REPUBLIKA.CO.ID, SAMARINDA -- Jelang penghujung 2012, publik dibuat geger dengan dibubarkannya Badan Pelaksana Minyak dan Gas Bumi (BP Migas). Banyak orang bertanya, siapa sosok di balik pembubaran badan yang berkuasa mengatur minyak dan gas di hulu itu?
Bukan partai politik, bukan LSM migas, bukan juga perusahaan migas. Adalah Muhammadiyah sebagai inisiator uji materiil UU Nomor 22/2001 tentang Minyak dan Gas Bumi. Mahkamah Konstotusi (MK) memutuskan UU Migas bertentangan dengan UUD 1945.
Gerak langkah Muhammadiyah di bidang konstitusi bukan sekali dua kali. Hingga 2014, ada beberapa undang-undang yang coba digugat oleh Muhammadiyah.
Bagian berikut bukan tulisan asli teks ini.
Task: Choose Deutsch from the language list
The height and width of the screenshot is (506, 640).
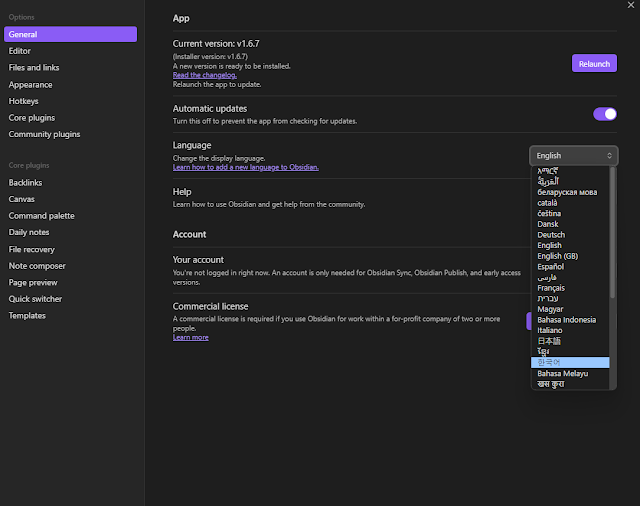Action: tap(550, 235)

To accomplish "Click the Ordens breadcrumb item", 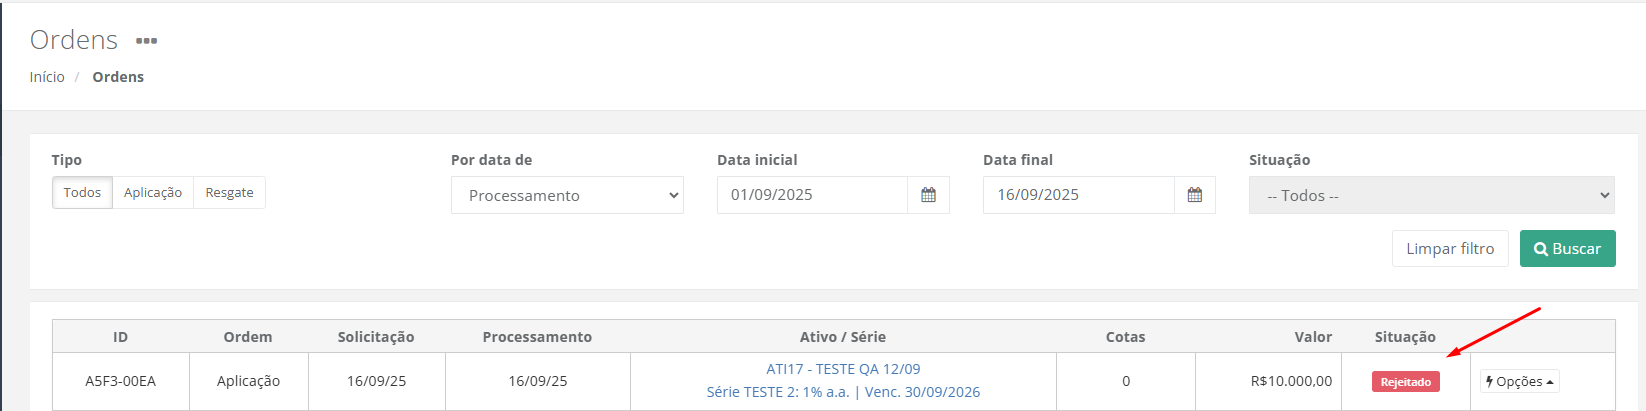I will [118, 77].
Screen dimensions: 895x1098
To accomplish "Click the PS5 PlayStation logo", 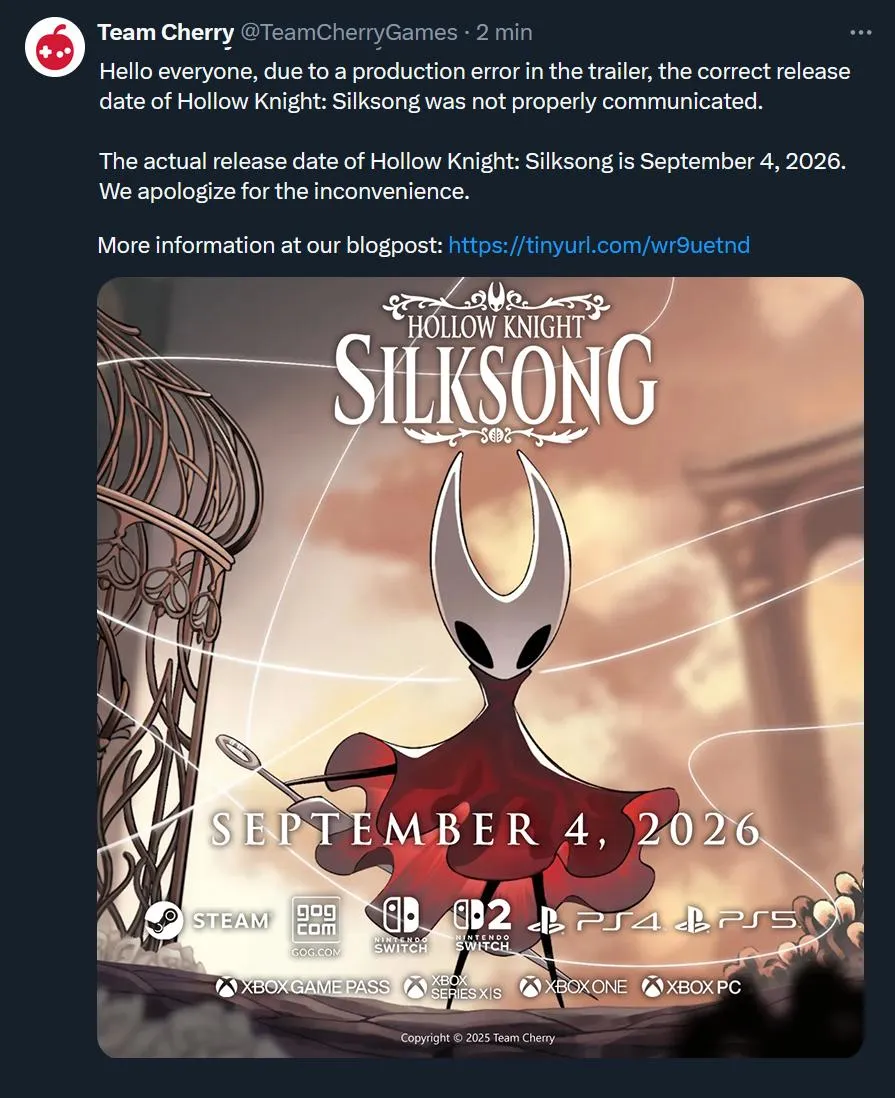I will click(735, 921).
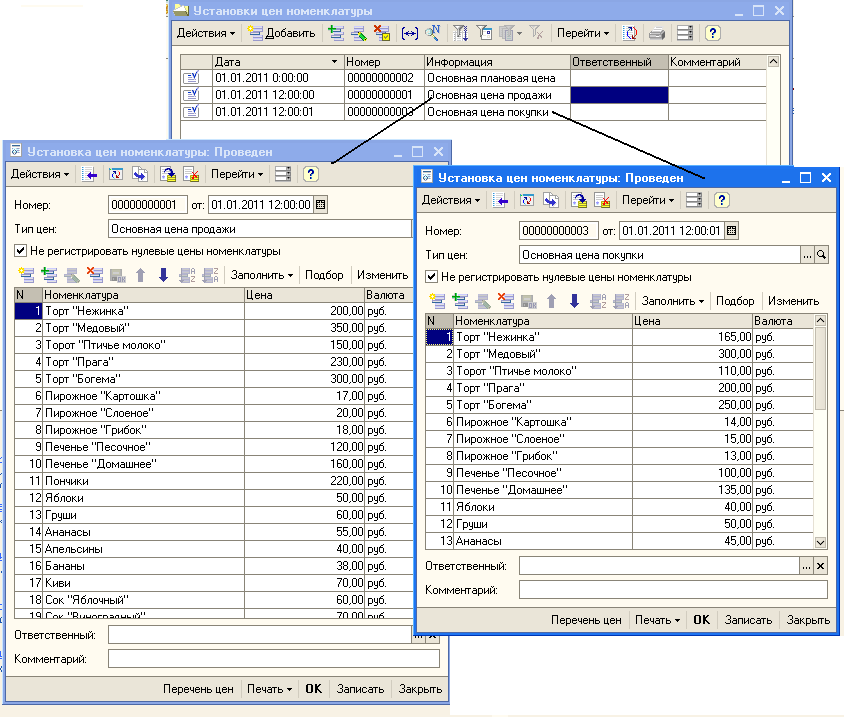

Terbaru, saat pembukaan Tanwir di Samarinda, Jumat (24/5) Muhammadiyah mendapat 'kado' dikabulkannya gugatan UU No44 Tahun 2009 tentang Rumah Sakit.
Ketua Majelis Hukum dan HAM PP Muhammadiyah, Syaiful Bahri mengatakan perjuangan konstitusi Muhammadiyah adalah amanah Muktamar Yogyakarta 2010. "Ada beberapa undang-undang yang sedang kita proses gugat di MK. Undang-undang itu dinilai tidak berpihak kepada kesejahteraan rakyat," ungkapnya di Arena Tanwir Muhammadiyah Samarinda, Sabtu (24/5).
Dekan Fakultas Hukum Universitas Muhammadiyah Jakarta (UMJ) itu menambahkan ada beberapa undang-undang yang berkaitan dengan Muhammadiyah dan bangsa pada umumnya. Dalam kasus UU Rumah Sakit, ada sembilan dari 10 pasal yang dikabulkan gugatannya oleh MK.
Ia juga memuji, dalam putusan MK kali ini ada daya eksekutor agar pemerintah segera melaksanakannya. "Kami tidak meminta namun ini tafsir dari MK," ujarnya. Dengan dikabulkannya gugatan ini, rumah sakit yang berada di bawah naungan Muhammadiyah masih boleh beroperasi atau mendirikan yang baru.
Saat ini juga, ia menantikan putusan UU Ormas yang bersentuhan dengan Muhammadiyah sebagai persyarikatan. Dalam undang-undang tersebut, Muhammadiyah disamakan dengan ormas yang baru terbentuk. "Padahal kaidah kita berdiri dulu dengan regulasi kolonial sebelum merdeka," paparnya.
Syaiful juga menyebut undang-undang tentang Pengelolaan Air tinggal menunggu keputusan. Muhammadiyah merasa perlu menggugat kebijakan itu karena sumber daya air dieksploitasi tanpa memperhatikan kemakmuran rakyat.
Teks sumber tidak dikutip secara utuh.